▶ [Task objective]
Could you output, word for word, only the lines from the line with "The image size is (839, 499)." to the end of the entries, including both ends? Omit the pictures.

▶ [Supplied records]
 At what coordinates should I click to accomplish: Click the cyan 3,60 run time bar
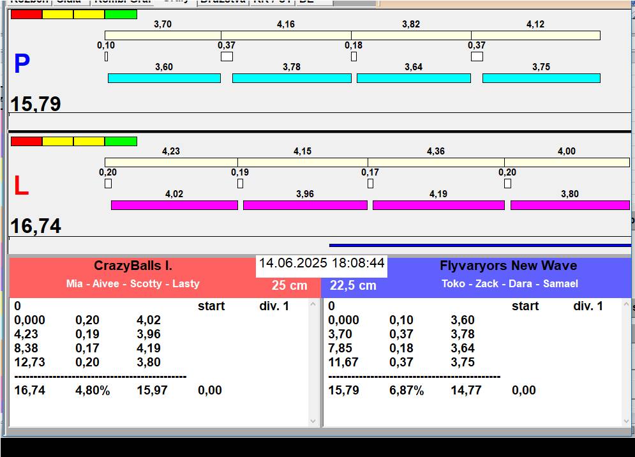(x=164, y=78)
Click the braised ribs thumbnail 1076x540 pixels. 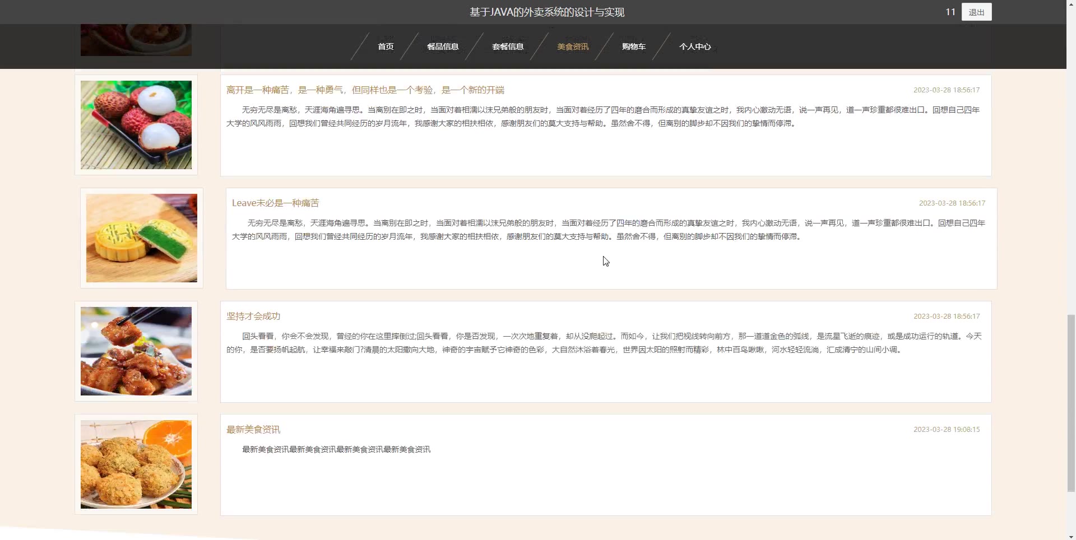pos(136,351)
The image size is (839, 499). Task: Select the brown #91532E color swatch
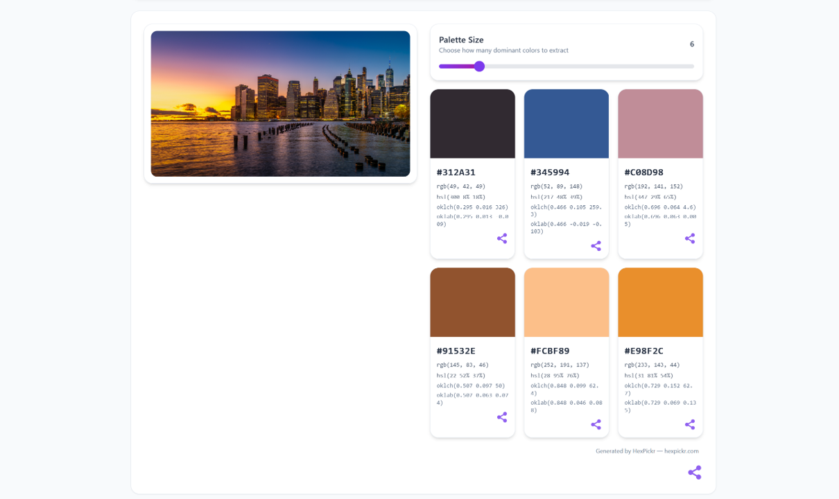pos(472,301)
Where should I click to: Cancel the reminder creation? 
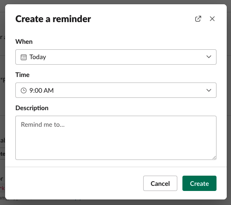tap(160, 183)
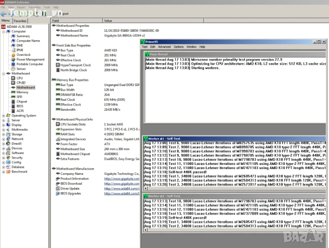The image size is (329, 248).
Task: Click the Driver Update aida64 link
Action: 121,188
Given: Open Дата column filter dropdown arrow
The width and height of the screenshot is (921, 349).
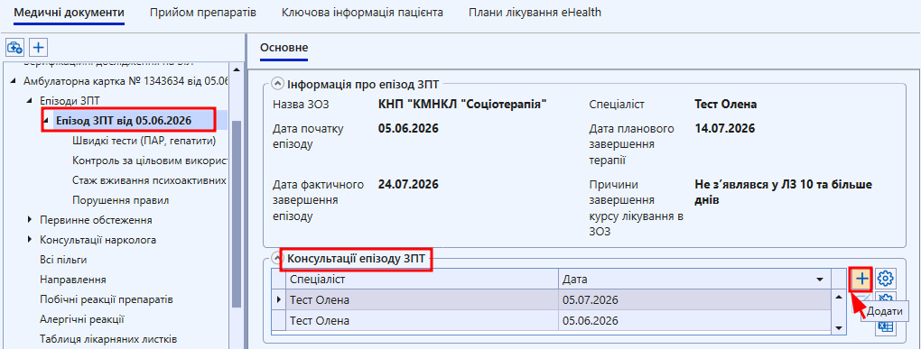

▶ [Exercise output]
The image size is (839, 499). Task: Select the brown #91532E color swatch
pos(472,301)
Where should I click to: Cancel the reminder creation? 
tap(160, 183)
The image size is (329, 248).
Task: Click the Driver Update aida64 link
Action: 121,188
Given: Open Дата column filter dropdown arrow
The width and height of the screenshot is (921, 349).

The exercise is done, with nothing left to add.